GP de F1 : victoire de Raikkonen

Kimi Raikkonen a été particulièrement brillant dimanche au volant de sa McLaren-Mercedes pour remporter le Grand Prix du Japon de Formule 1, mais c’est l’étoile de Renault qui scintillait le plus dans le ciel de Suzuka au soir de l’avant-dernière course de la saison.
"C’est une des plus belles courses de ma vie !", a lancé un Raikkonen plus expressif que jamais, même s’il a perdu le titre pilotes il y a quinze jours au Brésil au profit de Fernando Alonso (Renault).
"Compte-tenu de tous les problèmes accumulés ici, finir sur une victoire est simplement fantastique", a estimé le Finlandais, parti de la 17e position sur la grille en raison d’un tour de qualification saboté par le déluge.
Maigre consolation, cette pluie, samedi, avait handicapé également son coéquipier Juan Pablo Montoya, Alonso et Michael Schumacher (Ferrari) qui se retrouvaient tous en fond de grille.

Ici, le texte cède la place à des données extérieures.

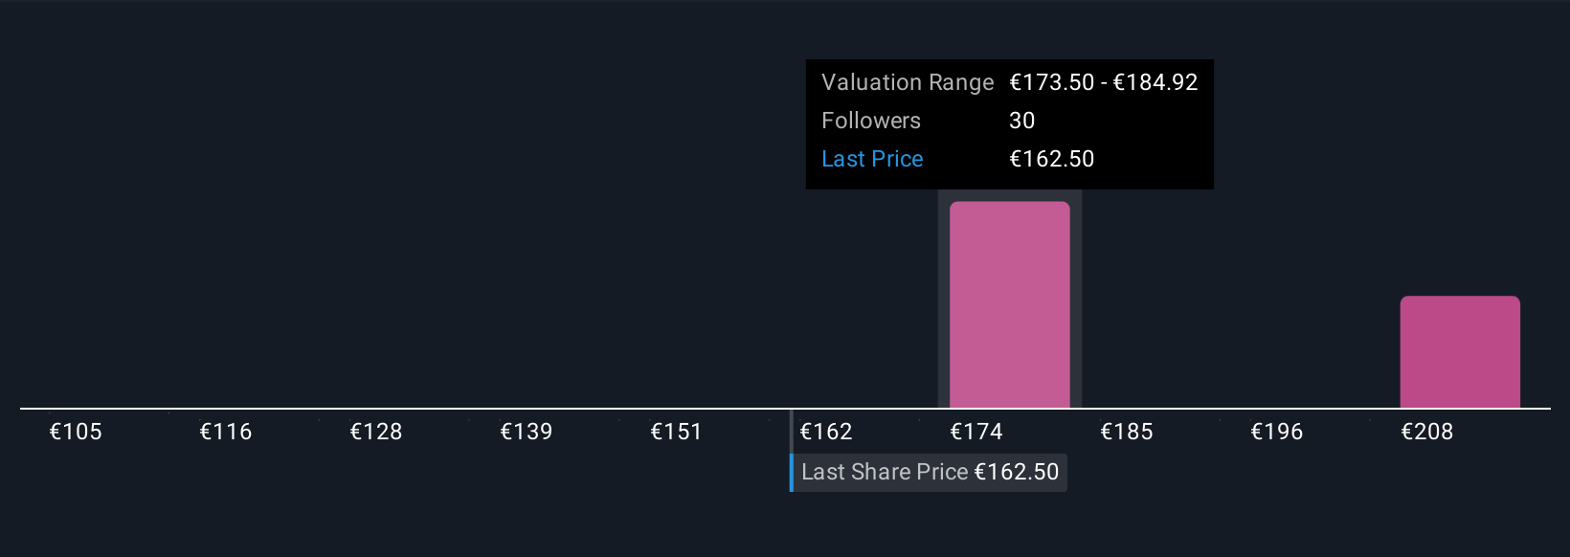The width and height of the screenshot is (1570, 557).
Task: Click the €185 axis tick label
Action: [x=1127, y=432]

Elle avait aussi annulé dans les faits la pénalité de dix places au départ qui aurait dû lui être infligée pour changement de moteur. Le Finlandais, auteur du plus mauvais temps des qualifications, a finalement été placé devant les trois pilotes n’ayant pas pu boucler de tour chronométré : Montoya, Jarno Trulli (Toyota) et Tiago Monteiro (Jordan-Toyota).
Mais la joie de Raikkonen provenait peut-être aussi de la poursuite du duel personnel avec Alonso, même si le titre pilotes n’est plus en jeu. Grâce à cette septième victoire de la saison, fêtée les deux bras levés en passant la ligne d’arrivée, Raikkonen compte désormais un trophée de plus que le nouveau champion du monde.
D’ailleurs, Alonso s’est pour la première fois dit "déçu" de sa troisième place, un résultat qui, jusque-là, lui convenait tant.
"Je n’avais rien à perdre aujourd’hui et je me sentais plus rapide que Kimi pour la première fois depuis la seconde partie du Championnat… mais je n’ai pas réussi à le battre, notre stratégie n’a pas bien fonctionné", a-t-il concédé.
"Ma voiture était vraiment très bonne", a-t-il ajouté, soulignant pour preuve qu’il avait doublé à deux reprises sur la piste son prédécesseur sur le piédestal mondial, Michael Schumacher.
Et d’ajouter immédiatement, façon méthode Coué : "mais tout ce que nous visions aujourd’hui c’était les points, donc deuxième et troisième c’est bien". En effet, un tir groupé sur le podium d’Alonso et de son coéquipier Giancarlo Fisichella, deuxième, a permis à l’écurie au losange de reprendre aux Flèches d’argent, pour deux points, la tête du Championnat du monde des constructeurs dont l’épilogue se déroulera par conséquent dimanche prochain lors du Grand Prix de Chine à Shanghai.
Les Flèches d’argent avaient abordé l’étape japonaise avec deux points d’avance qui leur permettaient d’être sacrées à Suzuka.
Mais Juan Pablo Montoya a anéanti cette chance avant même d’avoir bouclé le premier tour, détruisant sa monoplace contre un muret de pneus en tentant de dépasser Jacques Villeneuve (Sauber-Petronas). "C’est vraiment décevant pour moi et pour l’équipe", a commenté le Colombien. "J’aurais aimé participer à cette course palpitante (…) Nous aurions probablement pu obtenir un doublé fantastique pour l’écurie", s’est-il avancé. Quoi qu’il en soit, Raikkonen, Montoya, Alonso et Fisichella sont prêts à croiser le fer une dernière fois cette saison et à faire des étincelles en Chine. "J’ai hâte de courir à Shanghai où nous ferons tout pour remporter le titre constructeurs", a assuré Raikkonen. Si l’on se fie au directeur exécutif de l’ingénierie de Renault, Pat Symonds, on peut en attendre autant de la part d’Alonso, bridé tout au long de la saison par son équipe et la logique comptable du championnat.
"Nous avons été contents de le voir se lâcher un peu pour mener la course agressive qu’il nous avait promise", a assuré Symonds.